EXCERPTED TEXT:
THE MURDOCHS are hedging their bets on the next US presidential election. It is another signal of their fear that their power within the media could one day come crashing down with all the force of an irresistible mudslide. 

The younger of Rupert’s two sons, James Murdoch, is quietly throwing money at the Democrats, as well as the Republicans, who his dad has been more than generously supporting since Ronald Reagan was President.

Rupert Murdoch is still seen regularly turning up at candidate parties and fund-raising, but is showing less enthusiasm for the current Republican presidential hopefuls. Some who believed they had his support are beginning to plead more anxiously for his favour, while he has never denied the rumour that he might offer his full support to the likely Democrat candidate, Hillary Clinton.

James Murdoch has donated $2,600 of his own money to the elderly Republican Senate Minority Leader, Mitch McConnell, to help McConnell’s primary election campaign; plus another $2,400 to McConnell’s general election fund. On the other hand James has made donations to no less than five Democrat candidates and a further donation to the Republican Congressional Committee.

DATA SHOWN:
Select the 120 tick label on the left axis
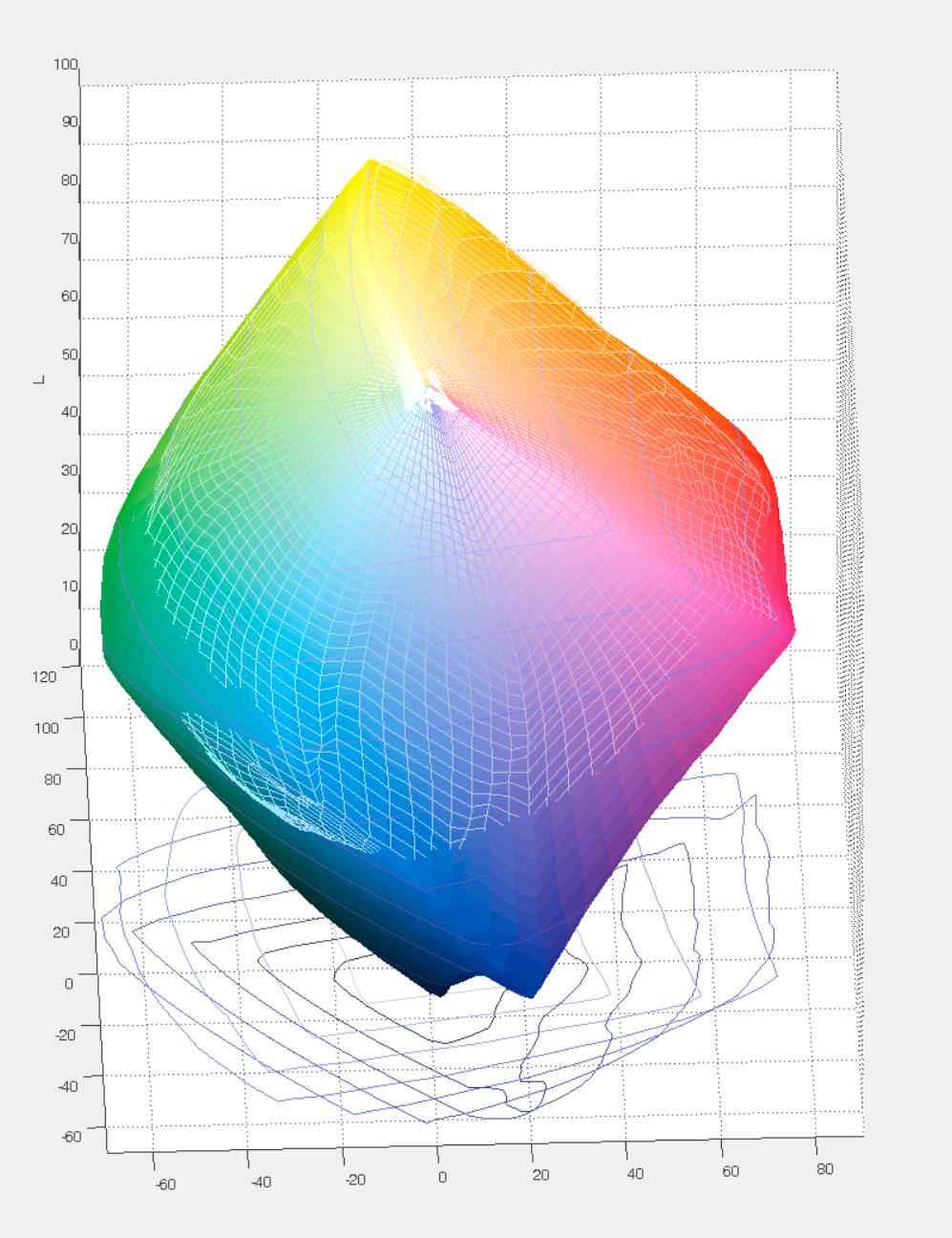Image resolution: width=952 pixels, height=1238 pixels. (46, 675)
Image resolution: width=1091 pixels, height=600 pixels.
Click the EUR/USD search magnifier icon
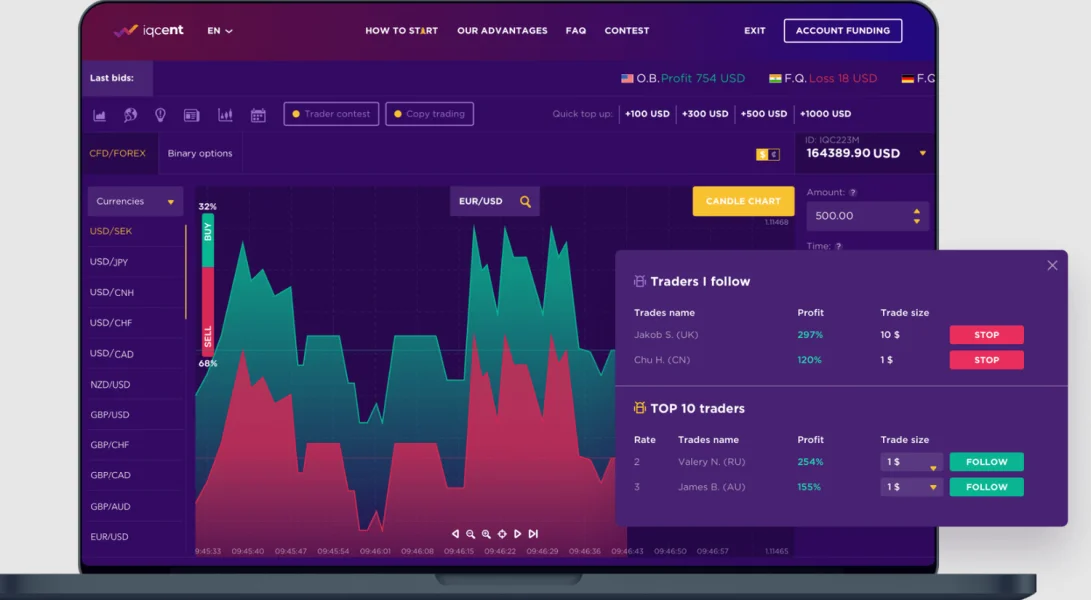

WHAT IS REQUIRED: Type out the passage on the Murdochs' political donations word for word, everything from "THE MURDOCHS are hedging" down to "candidate, Hillary Clinton.". The material after the text stands apart from it.

TASK RESPONSE:
THE MURDOCHS are hedging their bets on the next US presidential election. It is another signal of their fear that their power within the media could one day come crashing down with all the force of an irresistible mudslide. 

The younger of Rupert’s two sons, James Murdoch, is quietly throwing money at the Democrats, as well as the Republicans, who his dad has been more than generously supporting since Ronald Reagan was President.

Rupert Murdoch is still seen regularly turning up at candidate parties and fund-raising, but is showing less enthusiasm for the current Republican presidential hopefuls. Some who believed they had his support are beginning to plead more anxiously for his favour, while he has never denied the rumour that he might offer his full support to the likely Democrat candidate, Hillary Clinton.